* Description of the task
Output the lines below from the one containing "24. Országos Múzeumpedagógiai" through the end of the listing, inclusive, exactly as they appear, and nothing further.

* Input material
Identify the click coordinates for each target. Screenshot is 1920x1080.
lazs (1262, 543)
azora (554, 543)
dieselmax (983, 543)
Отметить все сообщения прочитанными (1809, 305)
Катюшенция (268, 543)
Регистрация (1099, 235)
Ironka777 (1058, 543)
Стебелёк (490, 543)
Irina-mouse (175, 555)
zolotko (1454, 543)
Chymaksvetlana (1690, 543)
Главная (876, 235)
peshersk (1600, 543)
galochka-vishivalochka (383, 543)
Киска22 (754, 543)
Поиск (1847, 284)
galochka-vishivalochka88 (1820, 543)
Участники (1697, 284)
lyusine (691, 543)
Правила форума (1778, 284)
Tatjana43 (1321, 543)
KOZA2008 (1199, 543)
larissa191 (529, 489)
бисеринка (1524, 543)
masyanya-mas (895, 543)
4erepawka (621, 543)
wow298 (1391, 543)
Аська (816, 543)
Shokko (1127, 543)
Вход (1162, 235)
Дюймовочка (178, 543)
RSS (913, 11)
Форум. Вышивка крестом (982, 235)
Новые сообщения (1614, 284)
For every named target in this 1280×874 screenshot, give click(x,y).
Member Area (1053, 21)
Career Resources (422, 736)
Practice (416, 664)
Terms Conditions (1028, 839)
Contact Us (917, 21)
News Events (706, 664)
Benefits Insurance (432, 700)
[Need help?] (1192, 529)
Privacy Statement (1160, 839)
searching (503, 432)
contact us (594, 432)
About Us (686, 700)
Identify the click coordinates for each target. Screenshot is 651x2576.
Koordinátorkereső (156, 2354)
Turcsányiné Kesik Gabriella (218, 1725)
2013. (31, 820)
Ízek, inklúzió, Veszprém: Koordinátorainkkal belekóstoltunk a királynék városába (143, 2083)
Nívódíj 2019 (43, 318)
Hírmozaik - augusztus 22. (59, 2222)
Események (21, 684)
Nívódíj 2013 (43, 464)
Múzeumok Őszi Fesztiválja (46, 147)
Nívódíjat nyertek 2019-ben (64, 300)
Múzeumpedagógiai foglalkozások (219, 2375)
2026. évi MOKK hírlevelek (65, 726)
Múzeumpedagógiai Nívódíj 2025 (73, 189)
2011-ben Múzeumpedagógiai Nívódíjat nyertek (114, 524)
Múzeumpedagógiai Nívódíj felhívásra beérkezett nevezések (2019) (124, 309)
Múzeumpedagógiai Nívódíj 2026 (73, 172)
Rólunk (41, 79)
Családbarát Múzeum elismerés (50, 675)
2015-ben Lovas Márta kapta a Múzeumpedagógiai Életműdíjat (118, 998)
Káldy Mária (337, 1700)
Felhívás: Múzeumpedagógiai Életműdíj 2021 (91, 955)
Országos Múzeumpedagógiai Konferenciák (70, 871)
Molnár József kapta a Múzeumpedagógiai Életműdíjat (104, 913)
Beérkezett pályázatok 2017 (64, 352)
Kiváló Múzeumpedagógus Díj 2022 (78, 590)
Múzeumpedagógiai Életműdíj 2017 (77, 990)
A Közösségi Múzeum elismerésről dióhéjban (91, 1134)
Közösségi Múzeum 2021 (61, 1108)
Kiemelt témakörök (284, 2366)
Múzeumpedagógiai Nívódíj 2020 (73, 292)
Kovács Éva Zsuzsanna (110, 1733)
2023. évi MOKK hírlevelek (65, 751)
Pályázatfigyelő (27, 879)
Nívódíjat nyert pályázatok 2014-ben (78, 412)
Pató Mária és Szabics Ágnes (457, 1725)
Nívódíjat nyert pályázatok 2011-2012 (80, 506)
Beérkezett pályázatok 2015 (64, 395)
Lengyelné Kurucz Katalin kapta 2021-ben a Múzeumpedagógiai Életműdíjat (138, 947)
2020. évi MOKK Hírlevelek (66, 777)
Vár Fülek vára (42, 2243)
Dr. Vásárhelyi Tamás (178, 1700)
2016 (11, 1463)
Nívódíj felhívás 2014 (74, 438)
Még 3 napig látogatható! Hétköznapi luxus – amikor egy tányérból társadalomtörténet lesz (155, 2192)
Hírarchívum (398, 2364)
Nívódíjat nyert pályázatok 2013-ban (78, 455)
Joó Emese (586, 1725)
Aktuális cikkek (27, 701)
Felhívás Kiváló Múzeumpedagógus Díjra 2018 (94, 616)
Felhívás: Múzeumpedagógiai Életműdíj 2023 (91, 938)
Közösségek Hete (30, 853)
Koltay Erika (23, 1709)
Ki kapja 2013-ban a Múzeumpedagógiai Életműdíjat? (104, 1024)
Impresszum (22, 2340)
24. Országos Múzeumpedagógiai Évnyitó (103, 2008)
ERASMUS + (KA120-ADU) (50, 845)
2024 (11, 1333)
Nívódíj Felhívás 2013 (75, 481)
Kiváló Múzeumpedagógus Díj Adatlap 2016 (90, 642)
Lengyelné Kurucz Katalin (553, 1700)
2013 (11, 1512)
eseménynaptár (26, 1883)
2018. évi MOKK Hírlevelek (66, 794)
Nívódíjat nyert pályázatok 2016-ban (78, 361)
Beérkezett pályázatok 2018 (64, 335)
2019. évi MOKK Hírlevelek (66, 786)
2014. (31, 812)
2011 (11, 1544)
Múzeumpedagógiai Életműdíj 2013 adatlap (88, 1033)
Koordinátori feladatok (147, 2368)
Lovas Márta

* The answer
24. Országos Múzeumpedagógiai Évnyitó (103, 2008)
ERASMUS + (KA120-ADU) (50, 845)
2024 (11, 1333)
Nívódíj Felhívás 2013 (75, 481)
Kiváló Múzeumpedagógus Díj Adatlap 2016 (90, 642)
Lengyelné Kurucz Katalin (553, 1700)
2013 (11, 1512)
eseménynaptár (26, 1883)
2018. évi MOKK Hírlevelek (66, 794)
Nívódíjat nyert pályázatok 2016-ban (78, 361)
Beérkezett pályázatok 2018 (64, 335)
2019. évi MOKK Hírlevelek (66, 786)
2014. (31, 812)
2011 (11, 1544)
Múzeumpedagógiai Életműdíj 2013 adatlap (88, 1033)
Koordinátori feladatok (147, 2368)
Lovas Márta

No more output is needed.